Baccarat : comment Coco Chen s'est offert la cristallerie
ÉDITO - Un groupe chinois vient de mettre la main sur une l'une des plus anciennes entreprises industrielles françaises.

La cristallerie Baccarat, installée en Lorraine, vient d'être acquise par Fortune Foutain Capital, un conglomérat chinois, pour 164 millions d'euros. Baccarat, ce sont des verres, des carafes, des vases, des lustres qui ont embelli les salons de toutes les cours d'Europe au XIXe siècle. Et même du monde, puisque ces objets d'art étaient achetés par l'aristocratie et les dirigeants politiques du Mexique, de Chine, du Japon, et de la Maison Blanche, à Washington, entre les deux guerres.

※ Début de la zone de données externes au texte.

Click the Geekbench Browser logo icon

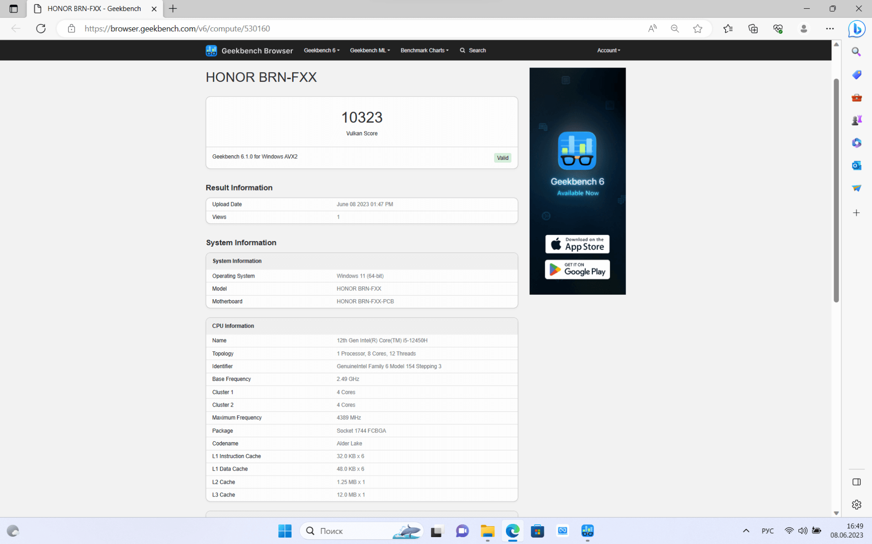coord(211,50)
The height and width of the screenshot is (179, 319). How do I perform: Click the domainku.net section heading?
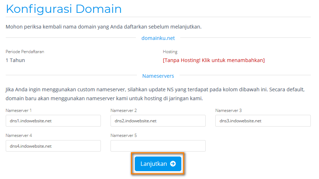(x=158, y=38)
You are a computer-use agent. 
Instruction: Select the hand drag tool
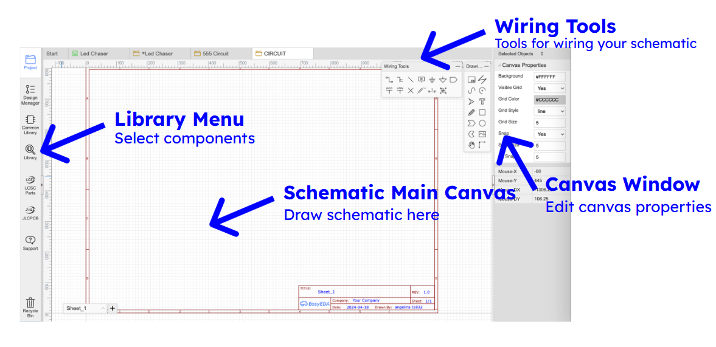[x=471, y=145]
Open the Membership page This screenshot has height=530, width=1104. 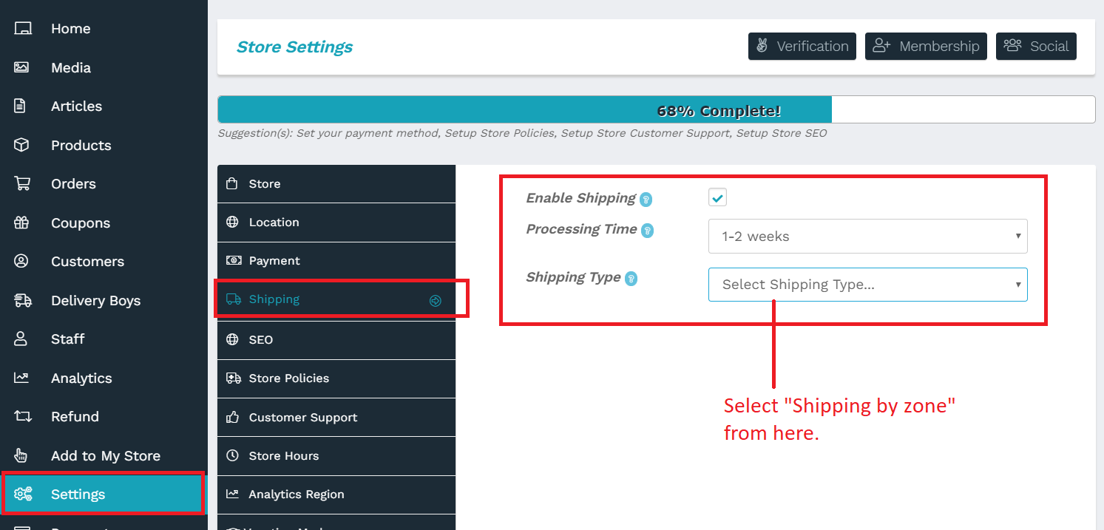pos(926,46)

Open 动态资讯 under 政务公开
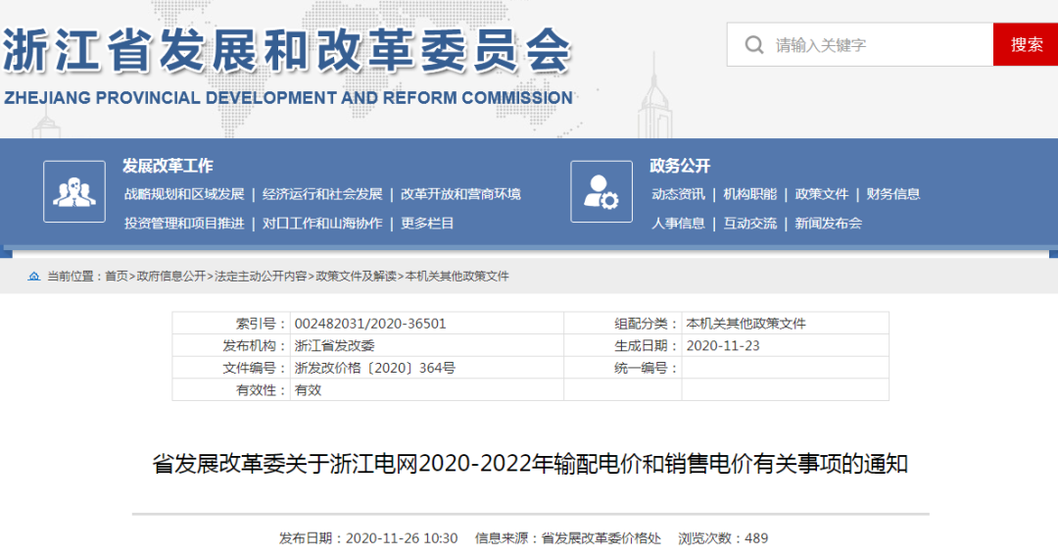coord(678,194)
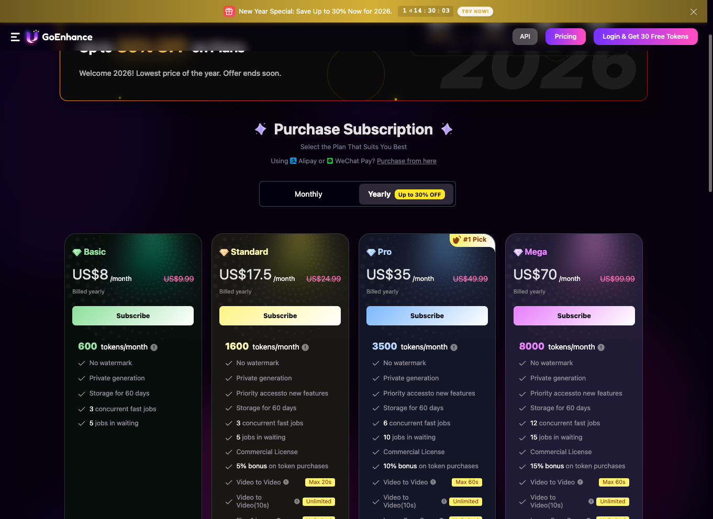The image size is (713, 519).
Task: Click Video to Video info icon in Mega
Action: coord(580,482)
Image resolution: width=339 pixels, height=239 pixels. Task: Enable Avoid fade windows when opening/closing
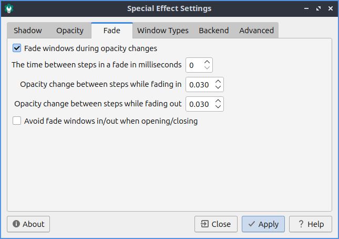coord(17,121)
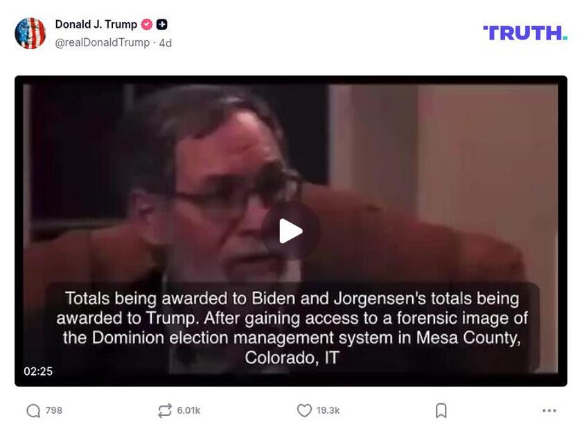Expand the three-dot more options menu
The width and height of the screenshot is (582, 438).
pos(549,410)
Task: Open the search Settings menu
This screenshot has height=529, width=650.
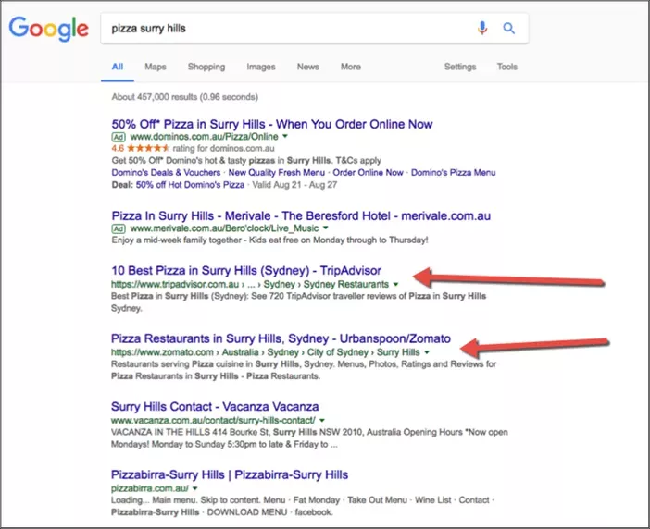Action: 460,67
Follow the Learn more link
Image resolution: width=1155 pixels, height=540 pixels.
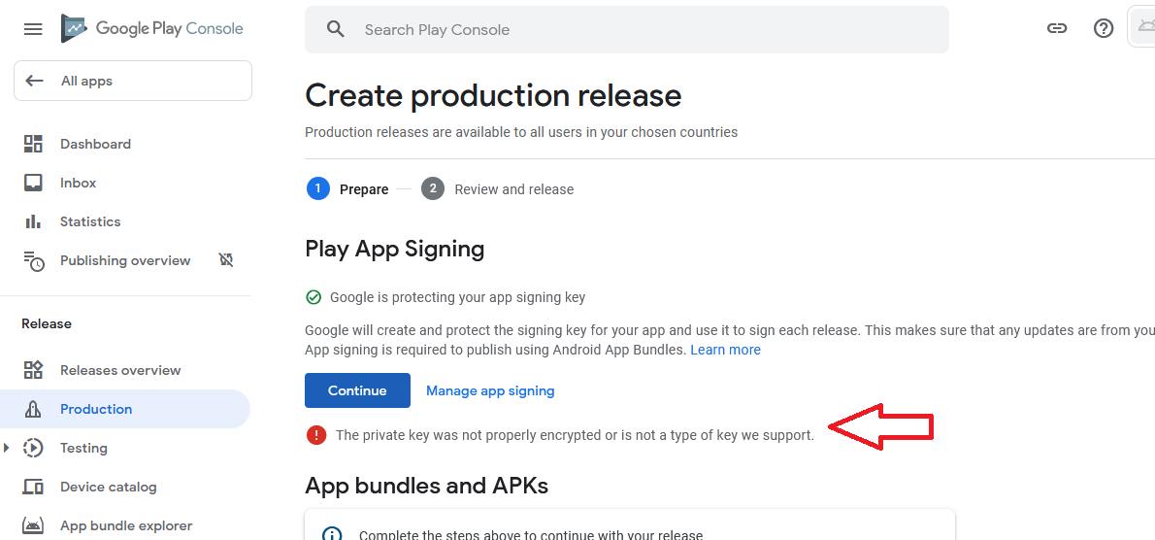coord(725,350)
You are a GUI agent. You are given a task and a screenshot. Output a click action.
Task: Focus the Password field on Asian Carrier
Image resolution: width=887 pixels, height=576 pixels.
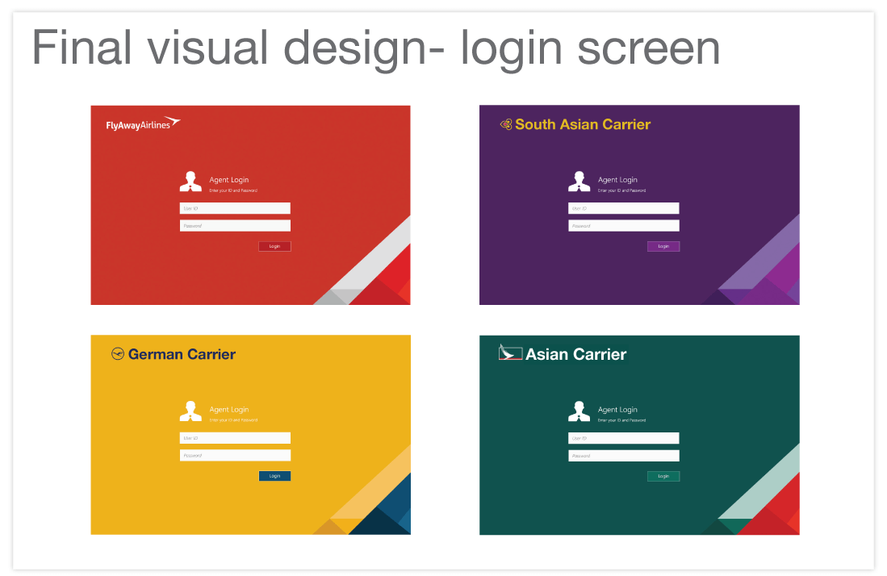(x=623, y=455)
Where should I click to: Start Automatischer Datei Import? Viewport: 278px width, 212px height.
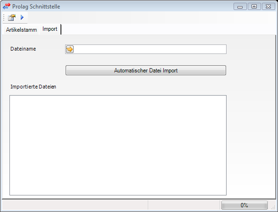[146, 71]
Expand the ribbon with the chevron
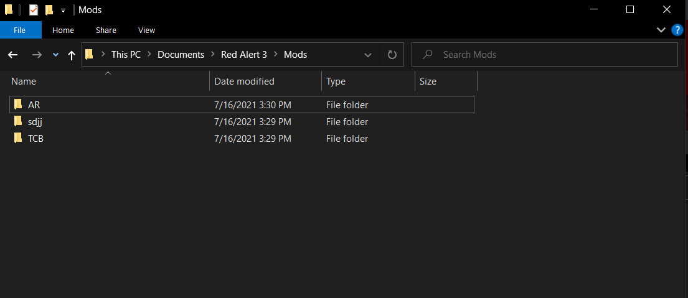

Il reste de cette splendeur révolue des objets dans le catalogue actuel de Baccarat. La série Tsar, par exemple, créée pour la Cour de Russie : le verre à eau est à 3.080 euros la pièce. Il fait 36 centimètres de haut. Si c'est un peu cher, vous avez le verre à porto, pour 1.840 euros seulement. Et vous avez aussi le vase Belle Époque pour 48.000 euros.
L'entreprise date de 1764 (c'était sous Louis XV). Elle a été fondée par un évêque de Metz qui avait la bosse du business. Elle a traversé les siècles. Elle a compté jusqu'à plus de 2.000 ouvriers verriers. C'est l'une des premières françaises à installer des comptoirs de vente sur tous les continents. Jusqu'à aboutir, il y a quelques années, dans les mains de fonds d'investissements, qui l'ont cédée aux Chinois la semaine dernière, après l'avoir modernisée et redressée.
Fortune Foutain Capital, un groupe curieux
Le luxe est un secteur de prédilection pour les Chinois. Parce qu'évidemment, même si les riches sont peu nombreux en Chine en proportion de la population, ça représente quand même un marché substantiel. Le groupe Fortune Foutain est un peu curieux. Il a été créé il y a peu par un monsieur Wang, qui se dit l'héritier d'un calligraphe célèbre d'avant Jésus-Christ. Ce monsieur Wang a des intérêts plus diversifiés que son aïeul, puisqu'il a fait fortune dans l'immobilier. Son égérie s'appelle Coco Chen, en hommage bien sûr à Coco Chanel. Elle a une trentaine d'années, et c'est elle qui sera le PDG de l'entreprise.
Ils ne vont quand même pas déménager les ateliers en Chine ? À en croire Coco Chen, pas du tout. Il s'agit de moderniser et d'investir dans les unités de production lorraines, à hauteur de 30 millions dans un premier temps. Et de l'aider à trouver de nouveaux clients - les marges les plus élevées sont faites dans le sur-mesure, pour le compte de clients asiatiques ou des pétromonarchies arabes.
Baccarat, le LVMH avant l'heure
Une question se pose : n'y avait-il pas de Français capables de racheter cela, nous qui sommes les champions du luxe ? C'est d’autant plus étonnant que LVMH, le leader français du luxe (qui possède déjà Vuitton et Dior), et groupe Arnault (la holding familiale de Bernard Arnault) étaient actionnaires indirects de Baccarat. Mais il semble que la rentabilité de l'entreprise n'ait pas été suffisante, parce que ses coûts de distribution sont très importants. Dommage, car Baccarat est une marque emblématique de l'excellence française dans le luxe.
Et c'est d’autant plus regrettable que finalement, Baccarat a été, avec quelques autres, le LVMH avant l’heure, portant un savoir-faire français sur des créneaux prestigieux et très rentables aux quatre coins de la planète.